Special to The Express

Privacy is dead.

Sure, President Barack Obama announced some pretty strong reforms to the National Security Agency’s (NSA) bulk data collection practices on March 24 in an attempt to limit the amount of personal phone data the agency can have access to and the duration of time such records could be kept.

But if anyone thinks the using of people’s personal information to keep tabs on us will go away is kidding themselves.

We’re way too far down the rabbit hole now. Technology has advanced to the point where that cat is now out of the bag. “National security” will trump privacy in the priorities of the powers that be from now until perpetuity.

The NSA’s “PRISM” program, initiated in 2007, allowed the federal government access to any information a court (whose sole function was to grant such requests) deemed to match search terms in any type of investigation they deemed acceptable. So, if you have ever done research on terrorism, or anything else that lead you to search certain terms, chances are you’re on some kind of government watch list.

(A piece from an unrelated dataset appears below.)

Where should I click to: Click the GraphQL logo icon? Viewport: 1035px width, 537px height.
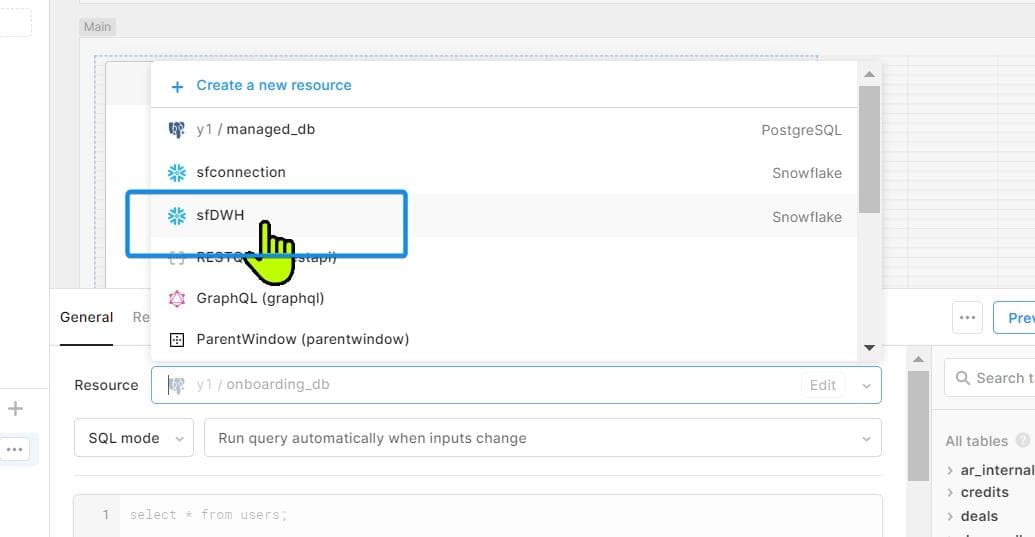177,298
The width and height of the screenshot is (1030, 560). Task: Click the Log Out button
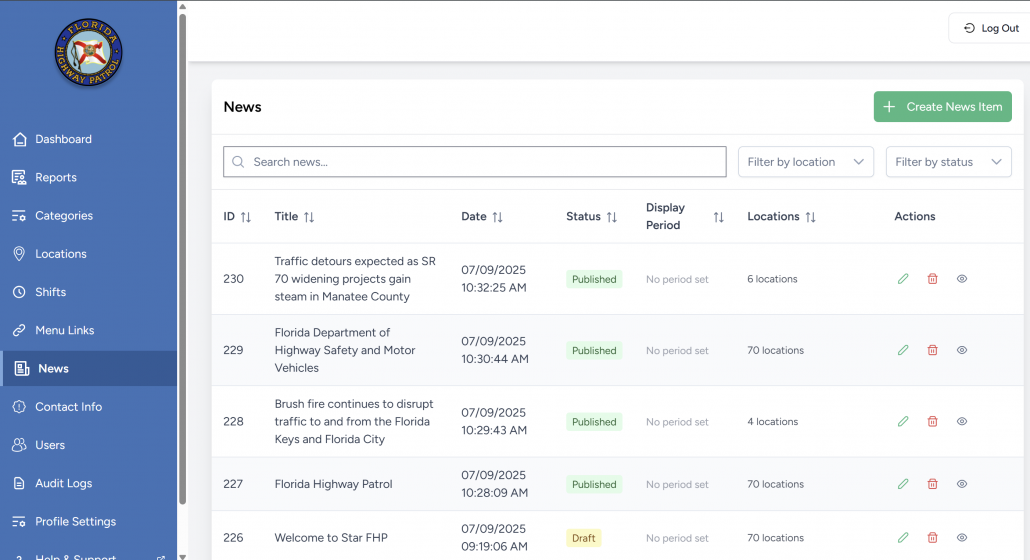pos(990,28)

Who knows, maybe you made an off-color joke in a phone call or on Facebook and now you’re on a list somewhere of potential terrorists. No one really knows, we know so little of how the NSA really operates.

Under the new restrictions, phone companies would only be required to keep data no longer than it normally would and a new court would be created to oversee requests for records and altering the methods in which data has to be requested.

But really, the federal government gets what the federal government wants and if they want your data, there’s a pretty darn good chance they’ll still be able to get it.

We put some much of our information and really, our lives, online and over phones that the government must now consider acts committed online to being under many of the same jurisdictions as physical acts. What feels private, you on your phone or a computer, is most likely closely monitored. Not just for spying, but for advertising purposes as well.

Where you go, how you ended up there, how much time you spent there, how much money you spent. These records are meticulously kept and stored for later use to better predict how companies allot their resources. That type of surveillance is in no danger of going anywhere.

Really, we don’t seem to mind too much about that. People tend to like commercials and companies are getting better and better at tracking your movements, predicting your behavior and targeting specific advertising to you, the individual consumer.

We’re being watched, here in the digital age, to the point where there must exist a total profile of every individual human in this country. What we like, what we don’t, what we do.

The thing is, we put out that information willingly. As long as we continue to do so, institutions from across the spectrum of function will seek to acquire and utilize all information available to them to reach a variety of goals in law enforcement and business, among others.

There’s a new gold rush that has been going for several decades — the rush to acquire and accumulate useful information. The digital age is the information age and the person or body that holds the most information holds the advantage.

Privacy is dead because it was too valuable to live.